One of the problems with bad news reporting: Those of us who strive to be responsible and accurate are lumped in with the lumps of coal, and the black powder rubs off on us. Illustrative: The excellent exchange I had over at BetaNews to the version of my Dell Chromebook 13 story posted there.
Commenter Joe HTH bristled about bloggers overstating NPD data and making Chromebook’s success much larger than it really is. I agree that this occurred about 18 months ago. But he levels his accusations at my reporting , which I assert correctly stats and interprets newer data that the analyst firm released just a few days ago. What follows is his comment and my response, in red and blue rather than block-quoted. I put story titles to my links, which are presented differently in the commenting system.
‘NPD data tells part of the story. Chromebook sales are booming through U.S. business-to-business sales channels’.

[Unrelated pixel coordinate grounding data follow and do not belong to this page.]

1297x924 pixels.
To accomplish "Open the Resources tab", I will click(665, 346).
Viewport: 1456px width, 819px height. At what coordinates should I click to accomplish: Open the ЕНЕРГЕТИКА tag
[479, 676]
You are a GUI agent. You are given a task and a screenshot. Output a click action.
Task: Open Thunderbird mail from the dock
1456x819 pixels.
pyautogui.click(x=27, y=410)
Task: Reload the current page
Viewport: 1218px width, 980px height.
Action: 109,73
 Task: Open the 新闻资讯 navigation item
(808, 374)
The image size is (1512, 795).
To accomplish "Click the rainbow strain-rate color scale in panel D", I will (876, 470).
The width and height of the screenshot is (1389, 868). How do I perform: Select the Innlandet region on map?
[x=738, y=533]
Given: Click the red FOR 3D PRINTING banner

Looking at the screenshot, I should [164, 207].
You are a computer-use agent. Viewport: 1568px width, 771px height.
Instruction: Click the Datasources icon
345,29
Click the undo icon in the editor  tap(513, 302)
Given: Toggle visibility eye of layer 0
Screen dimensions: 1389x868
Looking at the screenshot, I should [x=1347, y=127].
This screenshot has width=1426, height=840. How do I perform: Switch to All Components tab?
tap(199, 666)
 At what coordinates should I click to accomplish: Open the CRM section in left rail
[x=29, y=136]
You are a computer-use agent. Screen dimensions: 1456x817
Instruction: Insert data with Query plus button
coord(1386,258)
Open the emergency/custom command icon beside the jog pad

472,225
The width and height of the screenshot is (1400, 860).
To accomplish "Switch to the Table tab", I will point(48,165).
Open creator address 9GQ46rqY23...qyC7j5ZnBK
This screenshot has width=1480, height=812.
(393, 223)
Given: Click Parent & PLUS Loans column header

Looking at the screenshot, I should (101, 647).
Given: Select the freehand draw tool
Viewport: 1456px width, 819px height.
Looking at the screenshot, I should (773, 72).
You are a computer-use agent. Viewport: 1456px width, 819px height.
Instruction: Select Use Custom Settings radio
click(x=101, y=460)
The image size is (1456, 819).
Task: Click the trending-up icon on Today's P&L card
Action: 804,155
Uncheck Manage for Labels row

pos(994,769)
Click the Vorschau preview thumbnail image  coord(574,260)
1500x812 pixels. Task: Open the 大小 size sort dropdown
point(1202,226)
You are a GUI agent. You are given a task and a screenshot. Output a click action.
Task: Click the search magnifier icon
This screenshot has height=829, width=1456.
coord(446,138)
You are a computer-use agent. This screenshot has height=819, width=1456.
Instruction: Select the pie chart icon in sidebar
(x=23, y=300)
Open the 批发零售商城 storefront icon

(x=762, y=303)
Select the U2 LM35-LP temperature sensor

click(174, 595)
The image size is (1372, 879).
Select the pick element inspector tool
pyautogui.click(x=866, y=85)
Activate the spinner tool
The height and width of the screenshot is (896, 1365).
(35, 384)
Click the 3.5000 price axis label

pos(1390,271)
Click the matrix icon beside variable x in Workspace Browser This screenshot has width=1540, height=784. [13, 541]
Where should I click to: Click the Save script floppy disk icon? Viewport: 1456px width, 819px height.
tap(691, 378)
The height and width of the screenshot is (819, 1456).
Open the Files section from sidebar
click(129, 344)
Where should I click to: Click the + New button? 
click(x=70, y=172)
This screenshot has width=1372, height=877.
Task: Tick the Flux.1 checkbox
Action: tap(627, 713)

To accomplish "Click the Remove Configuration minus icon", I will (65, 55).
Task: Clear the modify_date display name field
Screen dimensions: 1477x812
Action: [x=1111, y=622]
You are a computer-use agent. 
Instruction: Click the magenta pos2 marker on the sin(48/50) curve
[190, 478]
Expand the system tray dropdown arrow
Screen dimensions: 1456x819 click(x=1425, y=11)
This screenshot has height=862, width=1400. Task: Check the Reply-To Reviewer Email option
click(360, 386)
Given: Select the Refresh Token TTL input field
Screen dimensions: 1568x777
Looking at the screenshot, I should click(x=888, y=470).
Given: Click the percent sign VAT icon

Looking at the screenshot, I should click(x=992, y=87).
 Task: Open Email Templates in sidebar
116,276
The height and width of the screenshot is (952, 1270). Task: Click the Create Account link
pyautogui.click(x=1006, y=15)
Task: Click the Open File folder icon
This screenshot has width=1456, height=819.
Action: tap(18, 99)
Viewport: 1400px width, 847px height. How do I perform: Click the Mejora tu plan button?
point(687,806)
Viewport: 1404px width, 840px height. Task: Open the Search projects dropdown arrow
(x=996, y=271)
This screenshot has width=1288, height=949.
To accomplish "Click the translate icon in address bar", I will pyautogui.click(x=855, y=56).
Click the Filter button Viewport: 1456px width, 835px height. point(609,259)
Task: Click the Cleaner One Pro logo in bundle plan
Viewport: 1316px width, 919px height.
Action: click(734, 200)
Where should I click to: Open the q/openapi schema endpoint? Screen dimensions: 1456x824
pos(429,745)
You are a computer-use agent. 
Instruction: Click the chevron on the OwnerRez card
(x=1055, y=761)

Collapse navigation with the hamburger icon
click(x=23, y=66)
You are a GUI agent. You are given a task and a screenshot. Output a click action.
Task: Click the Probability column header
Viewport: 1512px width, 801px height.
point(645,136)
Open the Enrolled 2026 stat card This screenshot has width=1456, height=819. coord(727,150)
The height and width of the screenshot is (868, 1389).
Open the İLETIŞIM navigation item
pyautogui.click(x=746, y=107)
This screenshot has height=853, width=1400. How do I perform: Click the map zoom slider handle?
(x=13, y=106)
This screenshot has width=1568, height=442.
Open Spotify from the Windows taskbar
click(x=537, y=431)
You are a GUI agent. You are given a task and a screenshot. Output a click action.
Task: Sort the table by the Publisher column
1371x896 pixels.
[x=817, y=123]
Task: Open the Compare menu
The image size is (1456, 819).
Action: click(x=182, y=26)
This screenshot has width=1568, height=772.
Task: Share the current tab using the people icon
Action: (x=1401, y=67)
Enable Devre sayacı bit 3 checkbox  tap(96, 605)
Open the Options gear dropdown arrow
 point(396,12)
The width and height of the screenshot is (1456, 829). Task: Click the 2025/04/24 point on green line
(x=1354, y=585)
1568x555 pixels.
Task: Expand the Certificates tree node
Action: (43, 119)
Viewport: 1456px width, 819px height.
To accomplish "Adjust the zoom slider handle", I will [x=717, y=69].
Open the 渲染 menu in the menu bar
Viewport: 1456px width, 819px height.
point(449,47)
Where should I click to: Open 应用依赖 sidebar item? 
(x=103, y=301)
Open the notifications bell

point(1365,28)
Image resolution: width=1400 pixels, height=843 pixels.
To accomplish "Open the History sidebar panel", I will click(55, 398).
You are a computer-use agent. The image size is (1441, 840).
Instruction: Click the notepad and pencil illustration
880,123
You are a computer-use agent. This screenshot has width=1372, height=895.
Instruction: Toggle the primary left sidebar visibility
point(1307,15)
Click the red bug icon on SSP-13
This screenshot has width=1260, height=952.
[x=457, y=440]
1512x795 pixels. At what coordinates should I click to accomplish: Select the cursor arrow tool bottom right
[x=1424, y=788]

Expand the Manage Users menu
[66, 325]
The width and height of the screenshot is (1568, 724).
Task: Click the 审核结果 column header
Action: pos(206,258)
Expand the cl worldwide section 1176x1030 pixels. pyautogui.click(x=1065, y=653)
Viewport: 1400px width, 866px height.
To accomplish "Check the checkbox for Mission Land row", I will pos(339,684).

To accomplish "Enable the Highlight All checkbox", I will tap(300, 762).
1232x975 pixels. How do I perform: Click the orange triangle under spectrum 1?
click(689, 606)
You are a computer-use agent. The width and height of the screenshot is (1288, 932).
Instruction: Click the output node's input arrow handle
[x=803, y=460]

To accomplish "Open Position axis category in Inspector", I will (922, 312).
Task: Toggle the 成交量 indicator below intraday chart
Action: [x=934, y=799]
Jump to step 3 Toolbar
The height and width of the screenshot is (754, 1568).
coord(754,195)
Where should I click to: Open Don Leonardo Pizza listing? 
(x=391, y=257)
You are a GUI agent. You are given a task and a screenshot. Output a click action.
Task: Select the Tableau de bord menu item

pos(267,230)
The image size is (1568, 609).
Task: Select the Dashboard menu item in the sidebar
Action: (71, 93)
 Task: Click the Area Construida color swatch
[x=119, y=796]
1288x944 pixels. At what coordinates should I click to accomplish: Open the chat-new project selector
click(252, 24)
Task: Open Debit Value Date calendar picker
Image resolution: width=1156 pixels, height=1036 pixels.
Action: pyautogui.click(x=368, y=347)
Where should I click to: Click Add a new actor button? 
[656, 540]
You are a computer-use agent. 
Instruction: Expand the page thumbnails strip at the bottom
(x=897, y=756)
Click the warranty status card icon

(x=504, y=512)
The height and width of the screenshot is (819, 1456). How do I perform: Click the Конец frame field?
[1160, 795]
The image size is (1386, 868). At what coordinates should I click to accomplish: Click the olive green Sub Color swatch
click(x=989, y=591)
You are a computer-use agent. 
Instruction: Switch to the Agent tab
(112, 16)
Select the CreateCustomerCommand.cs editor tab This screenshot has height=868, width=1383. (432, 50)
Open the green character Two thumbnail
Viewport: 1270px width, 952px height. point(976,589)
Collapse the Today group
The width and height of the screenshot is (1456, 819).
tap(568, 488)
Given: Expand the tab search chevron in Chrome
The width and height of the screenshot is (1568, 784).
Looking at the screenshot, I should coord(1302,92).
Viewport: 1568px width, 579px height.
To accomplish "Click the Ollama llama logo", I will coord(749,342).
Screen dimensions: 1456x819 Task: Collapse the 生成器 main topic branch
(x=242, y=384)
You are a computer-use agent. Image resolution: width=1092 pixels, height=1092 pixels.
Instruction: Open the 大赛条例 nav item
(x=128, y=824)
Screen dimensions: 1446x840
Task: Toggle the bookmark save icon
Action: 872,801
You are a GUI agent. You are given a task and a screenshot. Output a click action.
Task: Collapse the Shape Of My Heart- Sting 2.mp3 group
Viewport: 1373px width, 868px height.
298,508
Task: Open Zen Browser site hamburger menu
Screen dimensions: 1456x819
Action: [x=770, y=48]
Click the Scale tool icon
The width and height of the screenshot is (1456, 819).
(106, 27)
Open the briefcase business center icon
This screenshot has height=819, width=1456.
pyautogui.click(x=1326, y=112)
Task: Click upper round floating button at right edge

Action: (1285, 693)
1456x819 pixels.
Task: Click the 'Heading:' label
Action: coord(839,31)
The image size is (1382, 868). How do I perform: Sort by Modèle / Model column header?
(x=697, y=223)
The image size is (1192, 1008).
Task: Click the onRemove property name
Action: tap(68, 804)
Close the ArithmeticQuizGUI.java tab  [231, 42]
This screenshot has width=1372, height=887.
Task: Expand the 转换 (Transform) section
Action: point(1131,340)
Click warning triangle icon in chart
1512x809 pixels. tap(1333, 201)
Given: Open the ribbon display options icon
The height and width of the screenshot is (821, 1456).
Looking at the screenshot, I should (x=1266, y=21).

I’ve heard you tech bloggers trying to push this BS about Chromebooks being huge sellers. I’ve seen three different articles and two different marketshare reports that they are a miniscule part of the market. The fact is you tech bloggers misinterpret NPD data for your own agenda. For example:
‘There has been a ton of misreporting as many lazy reporters and bloggers have characterized this as all sales, which it wasn’t, or even consumer sales, which it most assuredly was not’, said Stephen Baker of the NPD Group, in an email reply to questions. ‘It has been very personally distressing to me that so many reporters/bloggers refuse to read, or don’t know what commercial channels mean’.
Baker was referring to information NPD released Dec. 23 that said Chromebooks accounted for 21 percent of all U.S. notebook sales through the commercial retail channel for the first 11 months of 2013.
In his email, Baker defined the commercial channel as the distributors—like CDW and Ingram Micro—that many businesses, government agencies, schools, and other organizations use to buy personal computers and other devices. His data did not include consumer sales, nor PCs sold by OEMs, such as Dell and Hewlett-Packard, directly to businesses.
So there you go. Straight from the NPD’s mouth. Chromebooks are not successful, and their returns rates are sky high. They are simply for consumption, but tablets would be far better for that than a Chromebooks.
I agree that blogs and news sites have mischaracterized NPD data about Chromebooks. BetaNews isn’t one of them.
Some things for you:
- I am a journalist, not a blogger.
- BetaNews is a news site, not a blog
- My reporting about NPD is accurate in part because I contact Stephen Baker.
I am disgusted by the piss-poor quality of news reporting and news analysis that is anything but. I am particularly cautious with data, which is too subject to interpretation.
The data as presented in this story is accurate. I confirmed with Stephen before writing one word. The channel is very specific—business to business—and I purposely cast it in context of Dell launching a Chromebook for businesses.
As for the disastrous December 2013 NPD data about Chromebooks, I accurately reported that too—and on my personal website, where I often write about the news media, I corrected the public record:
- ‘Finally, a Sensible Story sets the Chromebook Record Straight‘
- ‘Twenty-fourteen isn’t Year of the Chromebook‘
I caution you not to dismiss the importance of NPD’s findings. The majority of computers are sold to businesses, not to consumers, in the United States. You are right that B2B channels largely are distributors and resellers, and there are direct OEM sales, too. As a measure of point of sale, there are fewer outlets but their importance is in many ways larger because of who buys and how much.
That said, and supporting your contention about Chromebook’s success being overstated, In my previous NPD data news analysis from data obtained firsthand from the analyst firm: During the first six months of 2015, based on revenue generated through U.S. consumer retail: Windows laptops fell by 9 percent, and Chromebooks contracted by 9.5 percent. Measured by revenue, share of laptops running Chrome OS declined to 1.9 percent from 2.1 percent.
That data is already published, and I chose to write about it first and Chromebooks later. That’s because the data I obtained by contacting Stephen Baker reveals another trend that matters more.
As for Chromebook, I am a fan. But I also am on record expressing grave doubts about the category’s longevity. Without some course correction from Google, which might well include Android, my analysis is this: Chromebook’s future won’t be much different than the netbook. Where is that category now?